MythologySisters of Light and Darkness
This was the birth of the world and the heavens. After Lord Ao created Realmspace, there was a period of timeless nothingness, a misty realm of shadows before light and dark were separate entities. Within this dim chaos stalked 13 lords of shadow, the shadevari - whether they came from elsewhere or are children of the shadow itself, none can say.
Eventually this primordial essence coalesced into twin beautiful goddesses who were yin and yang to each other: they were so close they thought of themselves as one being. The Two-Faced Goddess created the heavenly bodies of the crystal sphere and together infused them with life to form the Earthmother, Chauntea (Although Chauntea has since contracted her essence to encompass only Abei-Toril, in the beginning she embodied all matter in Realmspace). This new universe was lit by the face of the silver-haired goddess, who called herself Selûne, and darkened by the welcoming tresses of the raven-haired goddess, Shar, but not heat or fire existed within it.
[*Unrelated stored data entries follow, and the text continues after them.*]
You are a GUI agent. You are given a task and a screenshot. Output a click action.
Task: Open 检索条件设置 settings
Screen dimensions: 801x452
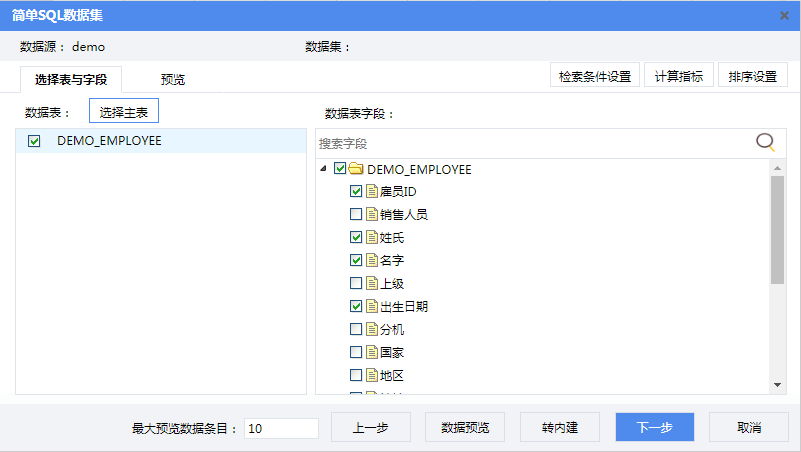click(x=595, y=76)
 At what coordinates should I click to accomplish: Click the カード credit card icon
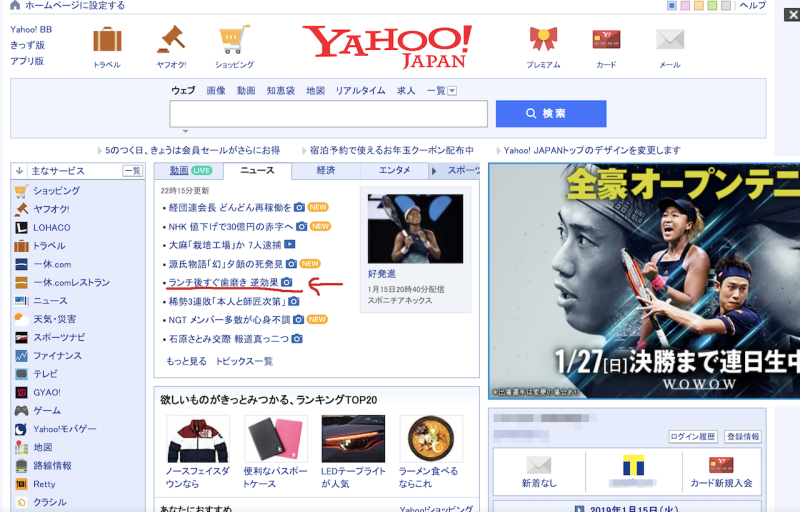pyautogui.click(x=606, y=40)
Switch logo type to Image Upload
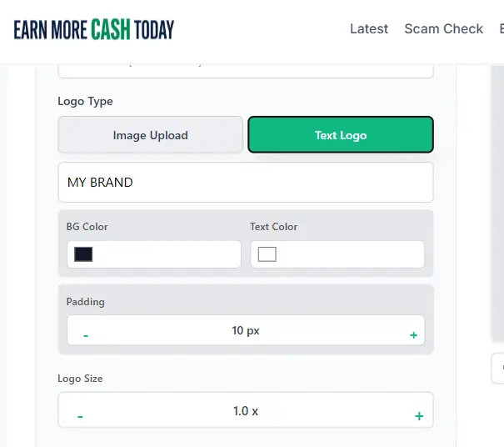Image resolution: width=504 pixels, height=447 pixels. [x=150, y=135]
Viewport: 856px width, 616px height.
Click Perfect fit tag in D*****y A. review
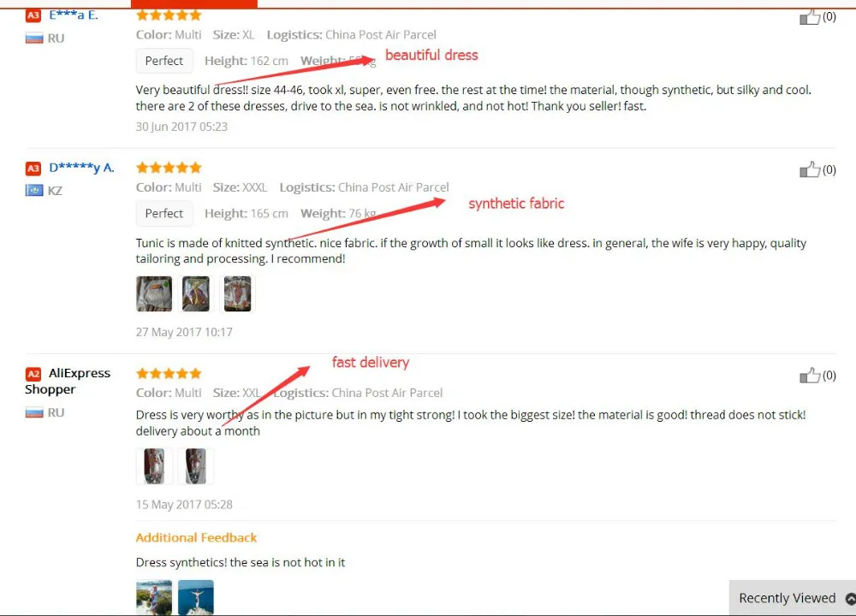[164, 213]
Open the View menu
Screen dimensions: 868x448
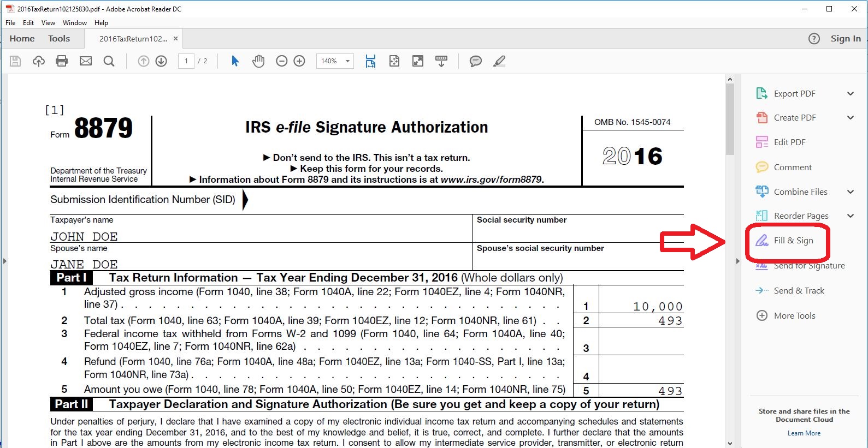pos(48,23)
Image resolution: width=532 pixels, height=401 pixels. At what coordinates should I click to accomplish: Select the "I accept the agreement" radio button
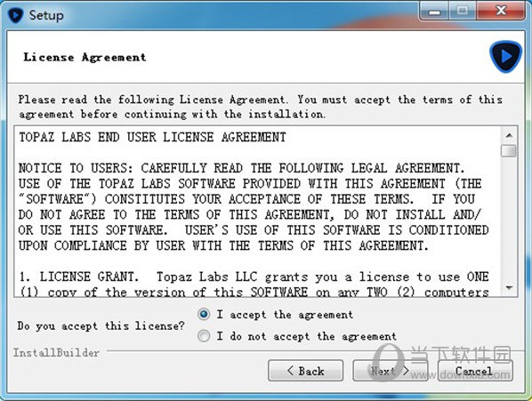pyautogui.click(x=204, y=314)
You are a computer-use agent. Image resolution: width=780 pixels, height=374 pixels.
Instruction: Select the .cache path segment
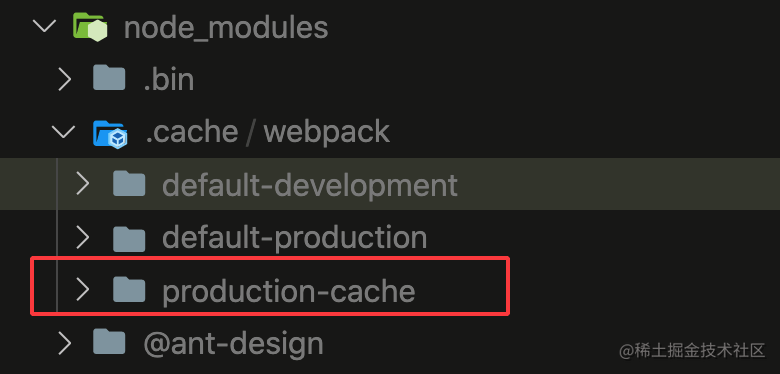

Chauntea begged for warmth so that she could nurture life and living creatures upon the planes that were her body and limbs, and the two Sisters-Who-Were-One became divided, as for the first time they were of two minds. Silvery Selûne contested with her dark sister over whether or not to bring further life to the worlds. During this great conflagration, the gods of war, disease, murder and death, among others, were created from residues of the deific battle. At one point during the battle, Selûne seized the advantage and reached across time and space to a land of eternal fire. Fighting the pain of the blaze, which burned her sorely, she broke off a fregment of that ever-living flame and ignited one of the heaveenly bodies so that it burned in the sky and warmed Chauntea.
Incensed, Shar redoubled her attack on her injured twin and began to snuff out all light and heat throughout the crystal sphere. Again Selûne gave of herself and tore the divine essence of magic from her body, flinging it desperately at her sister in defense of life in the sphere and nearly killing herself of the spiritual injury it caused her. A just-born being of raw magic tore through Shar, bonding to some of her divine magical energy and ripping it free of her, and reforming behind her as the goddess of magic, known now as Mystra, but then as Mystryl. Though Mystryl was composed of both light and dark magic, she favored her first mother Selûne initially, allowing the silver goddess to win an uneasy truce with her more powerful, dark twin. Consumed by bitterness at her defeat, Shar vowed eternal revenge.
The twin goddesses contested for eons as life struggled into existence on Toril and the other planes under Chauntea's watchful gaze. Shar remained powerful, but bitterly alone, while Selûne waxed and waned in power, often drawing strength from her allied daughters and sons and like-minded immigrant deities. Over time, Shar grew strong again, aided by the shadevari who preferred night to blinding light and who stalked the Realms seeking to meld light and dark into shadowy chaos once again. Shar's plot to reform the world after her own desires was undone when Azuth, the High One, formerly the greatest of all mortal spellcasters and now consort to Mystra (incarnate successor to Mystryl), found a way to imprison the shadevari in a pocket-sized crystal sphere located beyond the edges of the world by creating the illusion of a realm of shadows. The Lords of Shadow were drawn to investigate, and before they discovered the trick, Azuth imprisoned the shadevari with the Shadowstar, a key of shadows forged by Gond. The High Lord then hurled the key into the endless reaches of the cosmos allowing life to flourish on in Chauntea's loving hands.